» **EXERCISE AIM**:
Please put the lines of the items below into a JSON list of strings, one string per line, starting at the first line and ending at the line that contains "click(141, 690)", both included. Leave out blank lines.

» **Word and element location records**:

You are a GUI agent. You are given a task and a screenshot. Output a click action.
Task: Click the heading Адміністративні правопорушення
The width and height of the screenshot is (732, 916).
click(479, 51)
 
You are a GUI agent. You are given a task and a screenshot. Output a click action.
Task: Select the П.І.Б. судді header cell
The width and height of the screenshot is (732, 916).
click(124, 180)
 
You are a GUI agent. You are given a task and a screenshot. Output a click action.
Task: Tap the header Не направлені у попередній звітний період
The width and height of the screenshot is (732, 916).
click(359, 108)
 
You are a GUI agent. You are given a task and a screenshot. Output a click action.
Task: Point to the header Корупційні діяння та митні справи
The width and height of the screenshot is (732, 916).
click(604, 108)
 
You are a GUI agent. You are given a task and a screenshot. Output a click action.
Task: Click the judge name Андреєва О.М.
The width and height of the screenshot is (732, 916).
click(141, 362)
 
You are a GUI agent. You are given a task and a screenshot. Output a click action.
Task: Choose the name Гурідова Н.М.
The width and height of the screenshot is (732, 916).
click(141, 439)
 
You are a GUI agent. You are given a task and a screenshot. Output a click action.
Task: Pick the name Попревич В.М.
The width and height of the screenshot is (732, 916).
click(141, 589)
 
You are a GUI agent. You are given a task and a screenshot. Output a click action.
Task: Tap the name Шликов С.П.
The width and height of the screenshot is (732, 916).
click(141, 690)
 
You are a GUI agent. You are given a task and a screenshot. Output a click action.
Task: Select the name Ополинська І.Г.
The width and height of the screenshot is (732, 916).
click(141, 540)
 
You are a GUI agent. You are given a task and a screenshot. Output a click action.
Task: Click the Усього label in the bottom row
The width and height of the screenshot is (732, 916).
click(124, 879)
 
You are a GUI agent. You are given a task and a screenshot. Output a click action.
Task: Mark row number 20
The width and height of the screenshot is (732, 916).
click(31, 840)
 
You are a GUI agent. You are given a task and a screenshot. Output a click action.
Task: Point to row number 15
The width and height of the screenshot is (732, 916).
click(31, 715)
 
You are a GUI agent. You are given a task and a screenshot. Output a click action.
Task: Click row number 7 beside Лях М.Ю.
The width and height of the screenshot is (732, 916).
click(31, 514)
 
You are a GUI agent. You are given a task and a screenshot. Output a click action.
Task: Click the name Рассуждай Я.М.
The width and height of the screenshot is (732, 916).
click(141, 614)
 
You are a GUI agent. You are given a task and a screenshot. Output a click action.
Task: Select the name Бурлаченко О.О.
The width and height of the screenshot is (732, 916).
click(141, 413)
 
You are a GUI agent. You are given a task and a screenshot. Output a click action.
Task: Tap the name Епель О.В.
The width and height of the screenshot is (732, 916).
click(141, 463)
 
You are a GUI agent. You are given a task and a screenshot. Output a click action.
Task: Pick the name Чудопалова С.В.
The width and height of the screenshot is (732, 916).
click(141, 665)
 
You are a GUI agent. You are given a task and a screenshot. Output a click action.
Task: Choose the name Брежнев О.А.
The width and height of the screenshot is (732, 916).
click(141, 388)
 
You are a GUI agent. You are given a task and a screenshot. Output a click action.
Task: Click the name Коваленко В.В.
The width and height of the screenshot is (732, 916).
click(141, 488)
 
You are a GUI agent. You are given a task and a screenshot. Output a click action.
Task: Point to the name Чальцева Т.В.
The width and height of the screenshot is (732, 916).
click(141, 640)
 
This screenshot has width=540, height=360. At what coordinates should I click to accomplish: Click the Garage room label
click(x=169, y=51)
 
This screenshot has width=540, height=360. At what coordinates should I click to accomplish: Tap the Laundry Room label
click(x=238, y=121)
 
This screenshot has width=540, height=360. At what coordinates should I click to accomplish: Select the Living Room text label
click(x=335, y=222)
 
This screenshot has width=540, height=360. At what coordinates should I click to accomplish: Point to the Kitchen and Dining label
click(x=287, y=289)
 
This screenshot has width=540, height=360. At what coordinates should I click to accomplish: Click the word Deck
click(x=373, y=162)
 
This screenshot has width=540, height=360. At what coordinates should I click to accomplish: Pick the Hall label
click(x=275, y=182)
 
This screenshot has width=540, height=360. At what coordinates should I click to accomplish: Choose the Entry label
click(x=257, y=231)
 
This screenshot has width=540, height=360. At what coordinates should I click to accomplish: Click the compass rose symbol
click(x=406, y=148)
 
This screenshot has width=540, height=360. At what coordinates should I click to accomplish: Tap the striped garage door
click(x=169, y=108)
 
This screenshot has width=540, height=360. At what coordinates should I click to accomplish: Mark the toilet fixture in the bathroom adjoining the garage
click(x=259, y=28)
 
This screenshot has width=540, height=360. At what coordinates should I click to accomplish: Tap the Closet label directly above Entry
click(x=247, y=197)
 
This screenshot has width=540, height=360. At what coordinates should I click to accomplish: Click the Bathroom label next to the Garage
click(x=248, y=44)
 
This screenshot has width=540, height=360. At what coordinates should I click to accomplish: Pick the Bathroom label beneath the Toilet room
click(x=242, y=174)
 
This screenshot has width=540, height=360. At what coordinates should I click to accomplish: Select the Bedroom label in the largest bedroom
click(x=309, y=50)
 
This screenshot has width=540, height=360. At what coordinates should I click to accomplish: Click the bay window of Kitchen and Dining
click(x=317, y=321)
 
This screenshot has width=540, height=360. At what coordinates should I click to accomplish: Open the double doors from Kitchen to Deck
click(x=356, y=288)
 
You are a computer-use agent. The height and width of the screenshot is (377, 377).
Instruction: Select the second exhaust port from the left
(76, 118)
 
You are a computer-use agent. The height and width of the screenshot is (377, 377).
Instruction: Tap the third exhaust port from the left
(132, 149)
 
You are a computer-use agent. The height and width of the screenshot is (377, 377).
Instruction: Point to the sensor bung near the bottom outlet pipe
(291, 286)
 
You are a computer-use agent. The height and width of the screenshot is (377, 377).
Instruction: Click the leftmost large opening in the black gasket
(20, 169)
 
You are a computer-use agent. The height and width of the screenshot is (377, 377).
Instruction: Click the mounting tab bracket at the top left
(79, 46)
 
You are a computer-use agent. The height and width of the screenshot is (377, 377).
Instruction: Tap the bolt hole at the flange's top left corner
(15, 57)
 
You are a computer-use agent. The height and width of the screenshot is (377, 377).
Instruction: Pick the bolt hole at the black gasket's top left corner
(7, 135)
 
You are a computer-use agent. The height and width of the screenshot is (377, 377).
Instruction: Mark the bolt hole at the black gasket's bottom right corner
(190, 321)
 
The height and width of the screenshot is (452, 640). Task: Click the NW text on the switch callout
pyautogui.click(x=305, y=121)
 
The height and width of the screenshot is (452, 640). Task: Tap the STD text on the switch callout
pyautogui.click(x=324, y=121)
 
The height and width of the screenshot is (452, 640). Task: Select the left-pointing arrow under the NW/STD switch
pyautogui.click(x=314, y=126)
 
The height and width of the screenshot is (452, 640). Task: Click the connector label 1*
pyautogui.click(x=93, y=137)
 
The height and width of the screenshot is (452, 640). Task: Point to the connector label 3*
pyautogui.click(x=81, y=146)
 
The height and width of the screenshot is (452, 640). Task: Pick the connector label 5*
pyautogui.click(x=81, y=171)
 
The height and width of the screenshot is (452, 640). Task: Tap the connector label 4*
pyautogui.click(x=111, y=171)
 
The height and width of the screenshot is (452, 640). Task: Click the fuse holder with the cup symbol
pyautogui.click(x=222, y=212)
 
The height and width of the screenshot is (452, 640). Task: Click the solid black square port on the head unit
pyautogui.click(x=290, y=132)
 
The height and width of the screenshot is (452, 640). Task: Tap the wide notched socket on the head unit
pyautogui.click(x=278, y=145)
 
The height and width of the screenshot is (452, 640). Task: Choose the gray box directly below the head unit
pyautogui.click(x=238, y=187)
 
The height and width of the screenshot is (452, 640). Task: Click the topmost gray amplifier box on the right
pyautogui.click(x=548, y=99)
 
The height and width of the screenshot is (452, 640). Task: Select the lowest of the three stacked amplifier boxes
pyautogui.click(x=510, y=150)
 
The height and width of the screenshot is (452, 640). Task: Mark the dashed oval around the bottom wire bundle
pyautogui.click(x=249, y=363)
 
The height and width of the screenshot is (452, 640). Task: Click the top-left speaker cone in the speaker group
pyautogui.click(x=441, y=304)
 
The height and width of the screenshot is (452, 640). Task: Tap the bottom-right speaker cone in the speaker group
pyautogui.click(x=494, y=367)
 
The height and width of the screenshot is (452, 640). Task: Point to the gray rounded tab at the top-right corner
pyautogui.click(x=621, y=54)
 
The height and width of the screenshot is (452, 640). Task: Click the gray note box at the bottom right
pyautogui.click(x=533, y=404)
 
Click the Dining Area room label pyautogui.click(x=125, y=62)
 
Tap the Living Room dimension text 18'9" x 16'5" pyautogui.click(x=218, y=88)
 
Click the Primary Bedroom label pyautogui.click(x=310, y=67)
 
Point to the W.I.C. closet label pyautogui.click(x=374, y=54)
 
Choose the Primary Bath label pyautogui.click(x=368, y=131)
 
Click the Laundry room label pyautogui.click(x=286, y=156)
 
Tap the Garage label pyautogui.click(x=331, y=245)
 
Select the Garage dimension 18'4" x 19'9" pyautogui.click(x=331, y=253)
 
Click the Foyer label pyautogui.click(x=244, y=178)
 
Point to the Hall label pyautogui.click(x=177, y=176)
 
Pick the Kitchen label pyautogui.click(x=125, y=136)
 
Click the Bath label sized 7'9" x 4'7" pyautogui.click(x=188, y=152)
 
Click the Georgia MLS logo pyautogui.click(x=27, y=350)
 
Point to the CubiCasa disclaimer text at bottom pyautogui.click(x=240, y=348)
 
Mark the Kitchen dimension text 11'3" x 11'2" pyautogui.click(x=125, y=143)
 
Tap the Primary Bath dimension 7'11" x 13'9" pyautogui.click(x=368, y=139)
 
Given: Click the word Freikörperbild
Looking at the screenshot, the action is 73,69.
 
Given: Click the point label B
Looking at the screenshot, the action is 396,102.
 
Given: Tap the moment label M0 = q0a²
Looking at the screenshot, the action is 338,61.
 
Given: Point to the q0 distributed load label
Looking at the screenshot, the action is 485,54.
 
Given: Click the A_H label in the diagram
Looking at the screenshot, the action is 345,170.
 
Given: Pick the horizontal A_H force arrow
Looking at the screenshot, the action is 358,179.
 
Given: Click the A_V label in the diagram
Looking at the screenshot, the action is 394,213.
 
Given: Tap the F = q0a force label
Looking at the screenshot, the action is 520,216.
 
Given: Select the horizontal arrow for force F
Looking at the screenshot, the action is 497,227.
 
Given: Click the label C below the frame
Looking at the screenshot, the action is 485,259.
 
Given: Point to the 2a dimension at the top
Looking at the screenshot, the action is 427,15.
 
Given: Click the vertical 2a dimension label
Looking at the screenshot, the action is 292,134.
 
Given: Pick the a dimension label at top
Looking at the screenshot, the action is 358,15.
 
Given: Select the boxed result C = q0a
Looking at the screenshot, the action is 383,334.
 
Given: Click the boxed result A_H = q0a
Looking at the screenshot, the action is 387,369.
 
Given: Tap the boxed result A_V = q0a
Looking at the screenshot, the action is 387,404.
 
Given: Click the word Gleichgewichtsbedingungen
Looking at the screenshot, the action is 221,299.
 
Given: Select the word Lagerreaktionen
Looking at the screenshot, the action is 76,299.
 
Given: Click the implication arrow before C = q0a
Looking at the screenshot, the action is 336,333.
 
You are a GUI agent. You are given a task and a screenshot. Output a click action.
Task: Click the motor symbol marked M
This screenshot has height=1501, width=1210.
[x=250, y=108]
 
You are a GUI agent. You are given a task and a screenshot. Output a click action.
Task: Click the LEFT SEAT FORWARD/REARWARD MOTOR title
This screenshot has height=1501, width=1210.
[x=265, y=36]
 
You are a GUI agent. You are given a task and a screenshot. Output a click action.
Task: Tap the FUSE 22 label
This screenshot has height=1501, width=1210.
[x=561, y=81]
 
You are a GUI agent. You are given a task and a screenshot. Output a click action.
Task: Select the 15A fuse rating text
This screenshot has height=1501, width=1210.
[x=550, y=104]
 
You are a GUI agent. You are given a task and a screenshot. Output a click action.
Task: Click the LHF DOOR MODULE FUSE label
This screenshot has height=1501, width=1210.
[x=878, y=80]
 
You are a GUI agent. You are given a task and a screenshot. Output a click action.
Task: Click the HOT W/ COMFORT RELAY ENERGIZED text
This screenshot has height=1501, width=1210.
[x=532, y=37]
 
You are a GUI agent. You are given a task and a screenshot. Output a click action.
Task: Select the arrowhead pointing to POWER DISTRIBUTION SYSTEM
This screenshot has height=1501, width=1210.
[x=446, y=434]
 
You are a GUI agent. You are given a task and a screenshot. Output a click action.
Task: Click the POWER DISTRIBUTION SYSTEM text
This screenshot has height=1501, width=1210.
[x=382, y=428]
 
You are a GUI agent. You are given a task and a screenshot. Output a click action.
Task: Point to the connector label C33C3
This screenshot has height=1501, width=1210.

» **WRITTEN RESPONSE**:
[
  "You are a GUI agent. You are given a task and a screenshot. Output a click action.",
  "Task: Click the heading Адміністративні правопорушення",
  "The width and height of the screenshot is (732, 916).",
  "click(479, 51)",
  "You are a GUI agent. You are given a task and a screenshot. Output a click action.",
  "Task: Select the П.І.Б. судді header cell",
  "The width and height of the screenshot is (732, 916).",
  "click(124, 180)",
  "You are a GUI agent. You are given a task and a screenshot. Output a click action.",
  "Task: Tap the header Не направлені у попередній звітний період",
  "The width and height of the screenshot is (732, 916).",
  "click(359, 108)",
  "You are a GUI agent. You are given a task and a screenshot. Output a click action.",
  "Task: Point to the header Корупційні діяння та митні справи",
  "The width and height of the screenshot is (732, 916).",
  "click(604, 108)",
  "You are a GUI agent. You are given a task and a screenshot. Output a click action.",
  "Task: Click the judge name Андреєва О.М.",
  "The width and height of the screenshot is (732, 916).",
  "click(141, 362)",
  "You are a GUI agent. You are given a task and a screenshot. Output a click action.",
  "Task: Choose the name Гурідова Н.М.",
  "The width and height of the screenshot is (732, 916).",
  "click(141, 439)",
  "You are a GUI agent. You are given a task and a screenshot. Output a click action.",
  "Task: Pick the name Попревич В.М.",
  "The width and height of the screenshot is (732, 916).",
  "click(141, 589)",
  "You are a GUI agent. You are given a task and a screenshot. Output a click action.",
  "Task: Tap the name Шликов С.П.",
  "The width and height of the screenshot is (732, 916).",
  "click(141, 690)"
]